Since we are using Ocsigen, we need to use Lwt_preemptive.detach so that this doesn’t block the whole webserver for the duration of the API call (which is going to be quite long, on the scale of a web request). A full service that sets up the paypal express checkout and redirect the person to paypal follows (the documentation says you should pass AMT, RETURNURL, CANCELURL with the redirect - doing so seems to cause it not to work, so I think the documentation is in error or out of date):
let purchase_start =
Eliom_predefmod.String_redirection.register_new_post_service
~fallback:checkout
~post_params:unit
(fun sp () () ->
Lwt_preemptive.detach
(fun () ->
try
let chop_params s =
BatString.slice ~last:(BatString.find s "?") s in
let returnurl =
chop_params (string_of_uri (make_uri ~absolute:true
~service:(preapply purchase_end ("", "")) ~sp ())) in
let cancelurl = string_of_uri
(make_uri ~absolute:true ~service:checkout ~sp ()) in
let amount = total (get_shopping_cart sp) in
let init_paypal =
paypal "SetExpressCheckout" [("AMT", amount);
("NOSHIPPING", "1");
("RETURNURL", returnurl);
("CANCELURL", cancelurl)] in
let token = List.assoc "TOKEN" init_paypal in
let redir =
"https://www.sandbox.paypal.com/webscr?cmd=_express-checkout&" ^
(Netencoding.Url.mk_url_encoded_parameters [("token", token)]) in
uri_of_string redir
with _ ->
make_uri ~service:checkout ~sp ()) ())
This of course is code that depends on other services - mainly, ‘checkout’ and ‘purchase_end’. The former is simply a place where someone can initiate the checkout process, and purchase_end is what handled what paypal sends back to us.

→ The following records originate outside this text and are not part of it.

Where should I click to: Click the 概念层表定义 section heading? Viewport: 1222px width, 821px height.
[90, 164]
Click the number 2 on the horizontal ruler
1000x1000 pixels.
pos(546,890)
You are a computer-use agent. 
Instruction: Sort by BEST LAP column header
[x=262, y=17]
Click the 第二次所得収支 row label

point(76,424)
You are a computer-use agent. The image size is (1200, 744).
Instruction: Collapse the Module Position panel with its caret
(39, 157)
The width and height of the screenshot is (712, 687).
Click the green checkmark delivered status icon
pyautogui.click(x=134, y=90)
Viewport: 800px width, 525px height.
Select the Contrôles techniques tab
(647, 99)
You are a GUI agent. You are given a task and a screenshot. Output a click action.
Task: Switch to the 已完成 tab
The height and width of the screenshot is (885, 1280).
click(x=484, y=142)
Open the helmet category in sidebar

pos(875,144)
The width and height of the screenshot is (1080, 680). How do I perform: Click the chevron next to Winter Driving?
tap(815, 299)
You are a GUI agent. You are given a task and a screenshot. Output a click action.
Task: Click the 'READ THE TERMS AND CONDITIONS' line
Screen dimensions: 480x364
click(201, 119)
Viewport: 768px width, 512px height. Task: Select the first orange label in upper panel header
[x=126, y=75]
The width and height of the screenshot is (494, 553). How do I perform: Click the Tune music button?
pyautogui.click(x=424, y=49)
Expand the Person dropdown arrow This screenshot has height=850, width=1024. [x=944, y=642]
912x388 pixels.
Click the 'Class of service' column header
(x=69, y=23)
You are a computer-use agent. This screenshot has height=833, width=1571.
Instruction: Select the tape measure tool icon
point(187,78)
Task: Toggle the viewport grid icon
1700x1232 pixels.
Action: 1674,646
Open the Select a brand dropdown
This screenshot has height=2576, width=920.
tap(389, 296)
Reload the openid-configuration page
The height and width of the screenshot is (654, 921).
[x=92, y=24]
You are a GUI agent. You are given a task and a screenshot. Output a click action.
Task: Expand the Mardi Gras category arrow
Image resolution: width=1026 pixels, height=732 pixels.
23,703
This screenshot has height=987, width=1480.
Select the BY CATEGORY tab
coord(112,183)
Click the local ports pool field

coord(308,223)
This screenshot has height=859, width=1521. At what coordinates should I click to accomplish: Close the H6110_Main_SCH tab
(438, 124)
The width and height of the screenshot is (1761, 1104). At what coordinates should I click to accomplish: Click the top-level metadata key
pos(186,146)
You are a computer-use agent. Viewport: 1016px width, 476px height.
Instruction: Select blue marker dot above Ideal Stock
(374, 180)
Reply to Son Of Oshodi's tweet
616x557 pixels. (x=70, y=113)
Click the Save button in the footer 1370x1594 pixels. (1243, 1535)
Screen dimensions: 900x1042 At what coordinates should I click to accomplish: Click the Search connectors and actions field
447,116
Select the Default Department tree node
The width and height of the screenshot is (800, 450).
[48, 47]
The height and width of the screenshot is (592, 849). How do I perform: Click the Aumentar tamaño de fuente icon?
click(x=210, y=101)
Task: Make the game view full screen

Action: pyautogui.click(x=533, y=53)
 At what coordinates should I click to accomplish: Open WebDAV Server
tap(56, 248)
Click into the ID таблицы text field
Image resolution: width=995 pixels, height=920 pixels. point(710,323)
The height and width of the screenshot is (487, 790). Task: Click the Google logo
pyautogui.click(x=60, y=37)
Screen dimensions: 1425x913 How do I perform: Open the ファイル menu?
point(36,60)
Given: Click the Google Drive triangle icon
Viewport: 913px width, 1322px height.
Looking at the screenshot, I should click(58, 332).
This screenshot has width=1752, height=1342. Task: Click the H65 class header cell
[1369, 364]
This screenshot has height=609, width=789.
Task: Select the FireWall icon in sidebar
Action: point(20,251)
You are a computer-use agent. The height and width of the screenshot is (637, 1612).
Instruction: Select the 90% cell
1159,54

This service also depends on having a shopping cart you can access with get_shopping_cart, but that’s a pretty minor detail. As a side note - for simplicity, a few more details have been omitted - like saving the token before you redirect (to verify when the customer is redirected back).
Also, instead of hard coding in urls for the return and cancel, I used Ocsigen’s make_uri function that can construct them based on the actual services they reference - so if I change the url of the service, it won’t affect this code at all. (Since paypal will be adding the params to the returnurl service, I chop them off of before sending the url).
So then the customer approves the payment, and is redirected back to the url specified in RETURNURL, with the GET params token and PayerID. The API says you can get call GetExpressCheckoutDetails with the token to get their email address, name, etc. This is then simply:
paypal "GetExpressCheckoutDetails" [("TOKEN", token)]
And then once you confirm the payment from them (which is a step not required technically by the API, but the ui in paypal tells them they will confirm the payment in the next step, so it is probably a good idea), you can actually make the payment happen with DoExpressCheckoutPayment, which takes both the token you’ve been using all along, the original AMT, and the PayerID that was passed back in the URL, and specifying that it is a Sale (not an authorization). The code to do this using the very basic wrapper I am using is:
paypal "DoExpressCheckoutPayment" [("TOKEN", token);
("AMT", amount);
("PAYERID", payerid);
("PAYMENTACTION", "Sale")]
That’s all for now - I leave the details of implementation of the other services for subsequent posts or the reader’s imagination. Working on this project has led me to believe that Ocsigen really does offer a new way of looking at web programming - there are still a few areas I’m not familiar with (for example: looking for the equivilant of ‘liftM’ for Lwt’s monads and not finding anything, I ended up just sticking entire sequences of non-cooperative code inside of Lwt_preemptive.detach’s, instead of using the cooperative Lwt_process module - probably not as efficient, but resulted in clean, easy to understand code in little time), but overall, writing web application is very quick and seems very stable - bugs have been rare and easy to fix. Plus, getting to write functional code while doing it is a definite added perk! Look for more posts about writing this application.